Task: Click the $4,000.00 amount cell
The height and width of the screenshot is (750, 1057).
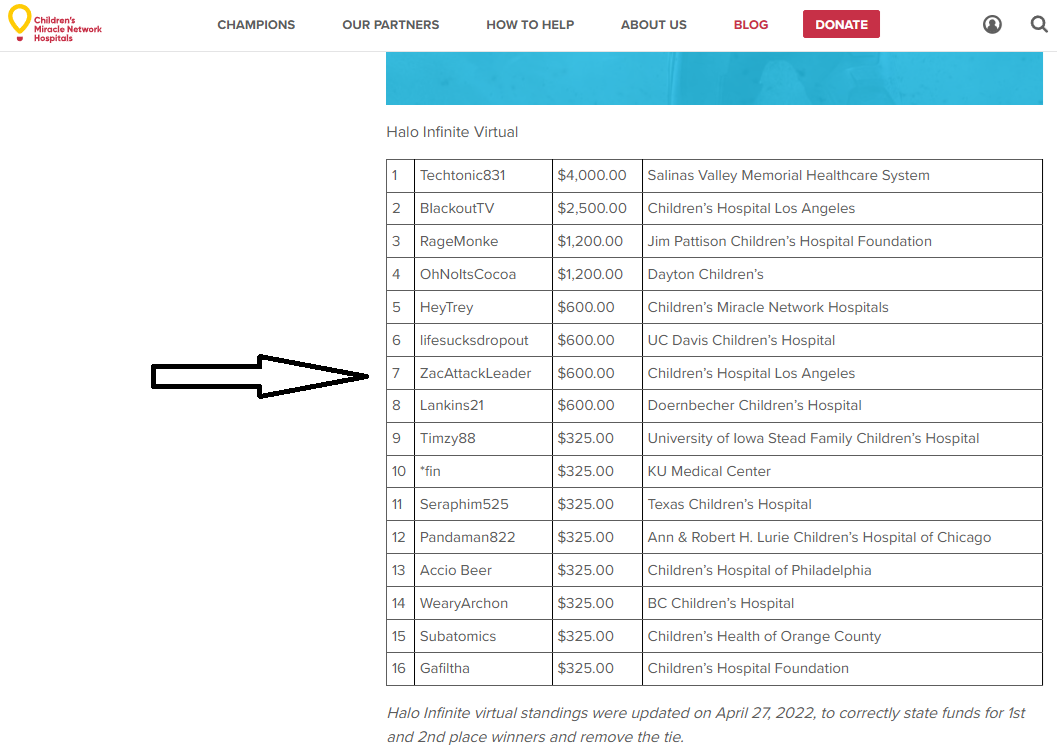Action: 597,176
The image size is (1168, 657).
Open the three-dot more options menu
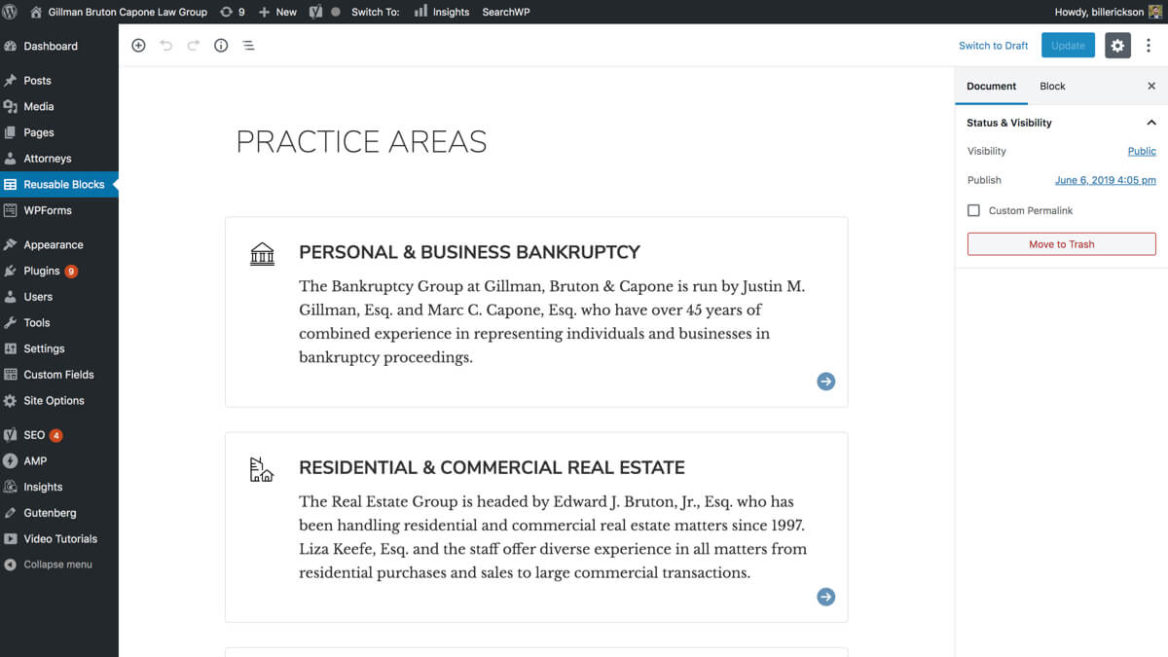(1148, 45)
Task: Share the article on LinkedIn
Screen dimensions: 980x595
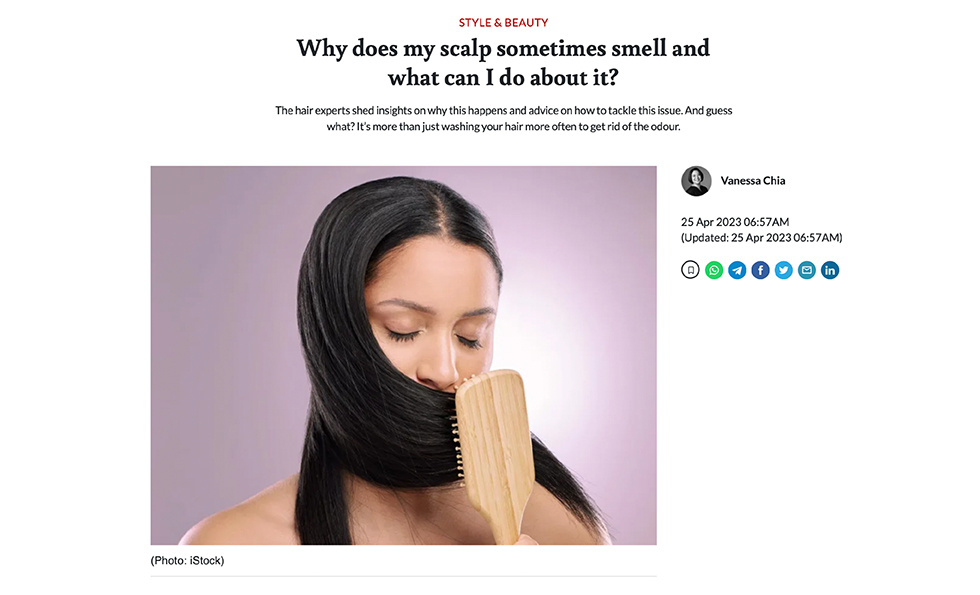Action: pos(829,270)
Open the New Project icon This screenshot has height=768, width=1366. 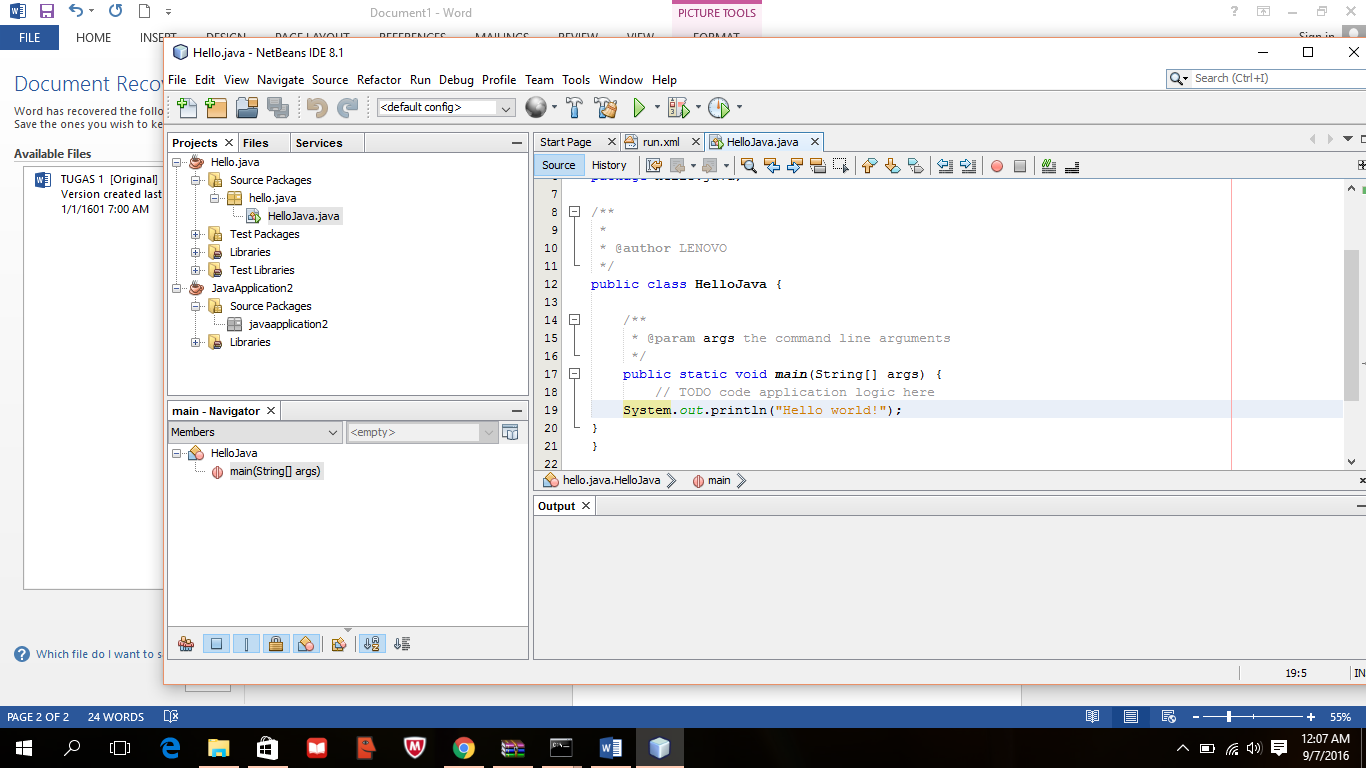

__________

## Exercise brief
From the data above, count the lines where "Task" occurs and give that figure and nothing else.

## Output
2